- Outfielder
- Born: March 15, 1876 Philadelphia, Pennsylvania, U.S.
- Died: April 23, 1950 (aged 74) Philadelphia, Pennsylvania, U.S.
- Batted: LeftThrew: Left

MLB debut
- April 25, 1901, for the Milwaukee Brewers

Last MLB appearance
- September 27, 1907, for the Pittsburgh Pirates

MLB statistics
- Batting average: .235
- Home runs: 3
- Runs batted in: 86
- Stats at Baseball Reference

Teams
- Milwaukee Brewers (1901); Chicago White Sox (1903); Pittsburgh Pirates (1906–1907);

= Bill Hallman (outfielder) =

American baseball player (1876–1950)

William Harry Hallman (March 15, 1876 – April 23, 1950) was an American professional baseball player.

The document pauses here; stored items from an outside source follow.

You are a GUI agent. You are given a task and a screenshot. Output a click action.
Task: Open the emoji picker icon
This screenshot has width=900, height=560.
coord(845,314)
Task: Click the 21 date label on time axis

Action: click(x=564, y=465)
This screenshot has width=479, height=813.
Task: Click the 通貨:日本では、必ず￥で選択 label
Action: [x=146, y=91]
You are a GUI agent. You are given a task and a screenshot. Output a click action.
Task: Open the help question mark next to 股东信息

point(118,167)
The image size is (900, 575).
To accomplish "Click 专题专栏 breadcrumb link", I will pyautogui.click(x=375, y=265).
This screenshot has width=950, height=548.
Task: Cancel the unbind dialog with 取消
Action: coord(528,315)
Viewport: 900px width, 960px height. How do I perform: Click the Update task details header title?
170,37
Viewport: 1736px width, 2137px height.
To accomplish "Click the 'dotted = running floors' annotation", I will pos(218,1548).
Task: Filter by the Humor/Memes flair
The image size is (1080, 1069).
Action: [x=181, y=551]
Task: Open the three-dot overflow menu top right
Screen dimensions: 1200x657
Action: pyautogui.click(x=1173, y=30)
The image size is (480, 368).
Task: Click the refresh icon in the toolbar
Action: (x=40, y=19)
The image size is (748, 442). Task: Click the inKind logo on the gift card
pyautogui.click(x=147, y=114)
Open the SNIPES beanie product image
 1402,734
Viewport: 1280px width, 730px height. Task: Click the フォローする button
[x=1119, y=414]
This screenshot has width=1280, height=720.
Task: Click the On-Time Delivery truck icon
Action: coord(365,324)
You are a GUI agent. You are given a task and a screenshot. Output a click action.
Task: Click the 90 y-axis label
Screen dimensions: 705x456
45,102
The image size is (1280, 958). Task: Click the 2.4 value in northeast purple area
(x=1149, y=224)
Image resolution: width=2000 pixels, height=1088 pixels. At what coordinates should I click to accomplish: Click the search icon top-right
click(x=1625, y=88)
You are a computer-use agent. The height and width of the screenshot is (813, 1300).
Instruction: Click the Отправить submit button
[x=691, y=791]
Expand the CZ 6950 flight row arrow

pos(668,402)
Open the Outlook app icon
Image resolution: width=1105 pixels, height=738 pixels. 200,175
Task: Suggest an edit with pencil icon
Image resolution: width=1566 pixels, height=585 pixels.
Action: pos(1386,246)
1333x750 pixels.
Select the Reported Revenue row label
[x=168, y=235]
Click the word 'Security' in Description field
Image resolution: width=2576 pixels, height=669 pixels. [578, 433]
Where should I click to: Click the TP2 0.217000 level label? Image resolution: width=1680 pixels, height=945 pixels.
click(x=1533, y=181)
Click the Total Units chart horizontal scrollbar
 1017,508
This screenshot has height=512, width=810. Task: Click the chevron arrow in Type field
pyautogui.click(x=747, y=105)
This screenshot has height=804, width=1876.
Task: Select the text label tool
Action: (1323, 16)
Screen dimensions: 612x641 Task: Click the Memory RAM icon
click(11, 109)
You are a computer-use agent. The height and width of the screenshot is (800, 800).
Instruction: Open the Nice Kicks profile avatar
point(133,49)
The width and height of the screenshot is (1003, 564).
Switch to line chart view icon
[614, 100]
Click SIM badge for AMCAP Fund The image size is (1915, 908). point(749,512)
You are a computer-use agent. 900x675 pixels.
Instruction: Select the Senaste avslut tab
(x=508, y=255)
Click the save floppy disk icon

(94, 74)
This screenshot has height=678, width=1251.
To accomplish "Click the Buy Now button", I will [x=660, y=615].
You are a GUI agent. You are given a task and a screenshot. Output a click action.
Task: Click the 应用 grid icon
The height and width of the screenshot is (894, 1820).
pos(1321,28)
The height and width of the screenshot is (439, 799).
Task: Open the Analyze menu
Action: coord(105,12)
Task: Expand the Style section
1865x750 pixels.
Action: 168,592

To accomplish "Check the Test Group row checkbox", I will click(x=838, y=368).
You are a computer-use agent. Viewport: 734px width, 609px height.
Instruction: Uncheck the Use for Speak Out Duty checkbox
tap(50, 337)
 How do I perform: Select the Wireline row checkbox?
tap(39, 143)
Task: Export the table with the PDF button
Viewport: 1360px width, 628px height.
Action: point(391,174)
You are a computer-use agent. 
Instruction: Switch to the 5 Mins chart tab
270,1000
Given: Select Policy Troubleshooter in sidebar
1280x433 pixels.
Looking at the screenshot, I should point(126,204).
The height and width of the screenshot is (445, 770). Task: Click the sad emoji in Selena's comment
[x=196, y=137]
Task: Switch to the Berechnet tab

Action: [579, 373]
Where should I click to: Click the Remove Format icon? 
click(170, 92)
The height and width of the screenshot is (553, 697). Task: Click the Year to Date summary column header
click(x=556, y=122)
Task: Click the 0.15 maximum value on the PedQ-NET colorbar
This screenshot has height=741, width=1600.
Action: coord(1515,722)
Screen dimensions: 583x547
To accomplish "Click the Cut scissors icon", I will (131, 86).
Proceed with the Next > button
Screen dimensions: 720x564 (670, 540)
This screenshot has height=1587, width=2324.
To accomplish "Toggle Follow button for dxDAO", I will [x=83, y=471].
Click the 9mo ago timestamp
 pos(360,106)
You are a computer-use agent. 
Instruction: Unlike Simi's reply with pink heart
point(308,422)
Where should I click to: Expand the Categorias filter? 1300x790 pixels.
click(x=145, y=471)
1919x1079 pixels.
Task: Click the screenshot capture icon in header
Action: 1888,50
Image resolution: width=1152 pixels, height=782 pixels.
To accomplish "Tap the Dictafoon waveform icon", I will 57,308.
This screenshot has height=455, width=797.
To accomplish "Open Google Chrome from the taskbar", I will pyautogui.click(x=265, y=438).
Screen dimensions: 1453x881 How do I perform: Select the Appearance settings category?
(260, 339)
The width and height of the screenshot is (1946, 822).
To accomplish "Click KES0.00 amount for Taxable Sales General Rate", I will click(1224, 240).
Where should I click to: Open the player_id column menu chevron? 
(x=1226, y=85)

He won the American Association batting championship in 1906.

== Career ==
As an outfielder, he played for three different teams in Major League Baseball; the Milwaukee Brewers in 1901, the Chicago White Sox in 1903, and the Pittsburgh Pirates in 1906 and 1907. Additionally, he had a long minor league baseball career, beginning in 1894 and ending in 1914.

== Death ==
Hallman died at the age of 74 in his hometown of Philadelphia, Pennsylvania, on April 23, 1950, and was interred at Mount Peace Cemetery.

== Personal life ==
He was the nephew of Bill Hallman, who also played baseball at the Major League level.